Ein berechtigtes Interesse des Vermieters an der Beendigung eines Wohnraummietverhältnisses kann nach der Rechtsprechung auch dann gegeben sein, wenn der Vermieter die Räume nur für begrenzte Zeit nutzen will, z. B. in der Zeit zwischen dem Abbruch des von ihm bewohnten Anwesen und der Fertigstellung des Neubaus. Ob in einem solchen Fall die vom BGH geforderten „vernünftigen und nachvollziehbaren“ Gründe vorliegen, kann nur aufgrund einer umfassenden Würdigung der Umstände des Einzelfalls beurteilt werden. Exakte zeitliche Grenzen können daher nicht gezogen werden, da die Dauer der beabsichtigten Nutzung nur ein Faktor – wenngleich ein bedeutsamer – von mehreren Faktoren ist, die für das Vorliegen vernünftiger und nachvollziehbarer Gründe maßgeblich sind.

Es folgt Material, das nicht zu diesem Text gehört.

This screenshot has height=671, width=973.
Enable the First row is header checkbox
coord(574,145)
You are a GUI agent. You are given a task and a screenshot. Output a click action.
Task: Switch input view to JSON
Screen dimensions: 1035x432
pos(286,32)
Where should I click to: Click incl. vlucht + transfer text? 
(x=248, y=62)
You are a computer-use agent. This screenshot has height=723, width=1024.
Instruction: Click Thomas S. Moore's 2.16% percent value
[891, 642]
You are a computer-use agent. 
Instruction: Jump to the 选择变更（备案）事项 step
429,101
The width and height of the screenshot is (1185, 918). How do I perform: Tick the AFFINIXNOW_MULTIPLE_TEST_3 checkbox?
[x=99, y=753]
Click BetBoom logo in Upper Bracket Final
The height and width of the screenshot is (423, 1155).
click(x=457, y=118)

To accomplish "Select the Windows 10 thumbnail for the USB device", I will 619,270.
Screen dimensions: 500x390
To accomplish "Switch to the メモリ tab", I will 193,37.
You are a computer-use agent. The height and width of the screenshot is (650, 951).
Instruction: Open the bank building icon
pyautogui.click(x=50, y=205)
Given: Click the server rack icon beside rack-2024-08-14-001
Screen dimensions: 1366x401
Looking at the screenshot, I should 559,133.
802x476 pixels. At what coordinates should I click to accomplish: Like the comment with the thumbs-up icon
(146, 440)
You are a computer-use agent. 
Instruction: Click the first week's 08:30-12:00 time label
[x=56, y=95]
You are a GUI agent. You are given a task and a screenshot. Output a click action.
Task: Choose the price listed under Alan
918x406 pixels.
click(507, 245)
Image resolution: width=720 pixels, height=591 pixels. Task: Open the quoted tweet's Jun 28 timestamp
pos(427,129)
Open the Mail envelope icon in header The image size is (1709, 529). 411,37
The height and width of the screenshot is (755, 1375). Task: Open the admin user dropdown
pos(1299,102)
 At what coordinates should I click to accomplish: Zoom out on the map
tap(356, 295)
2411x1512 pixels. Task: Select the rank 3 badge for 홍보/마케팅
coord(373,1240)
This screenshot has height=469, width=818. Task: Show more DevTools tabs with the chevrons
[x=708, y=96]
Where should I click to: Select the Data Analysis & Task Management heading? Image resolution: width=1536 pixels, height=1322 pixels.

Beabsichtigt der Vermieter eine längerfristige Nutzung, d. h. eine Nutzung über „mehrere“ Jahre, ist es unerheblich, ob das Ende des Eigenbedarfs bei der Kündigung bereits feststeht. In diesem Fall müssen daher lediglich die allgemein für den Eigenbedarf erforderlichen Voraussetzung gegeben sein (so bereits BayObLG, RE v. 23.3.1993, RE-Miet 6/92, WuM 1993, 252).
Dazu hat das LG Hamburg jetzt entschieden, dass unter „mehrere“ Jahre ein Zeitraum von mindestens 3 Jahren zu verstehen ist und die Berufung auf Eigenbedarf dementsprechend voraussetzt, dass die Wohnung für jedenfalls 3 Jahre von der Bedarfsperson genutzt werden soll (LG Hamburg, Beschluss v. 14.9.2010, 333 S 34/10, NZM 2011, 33).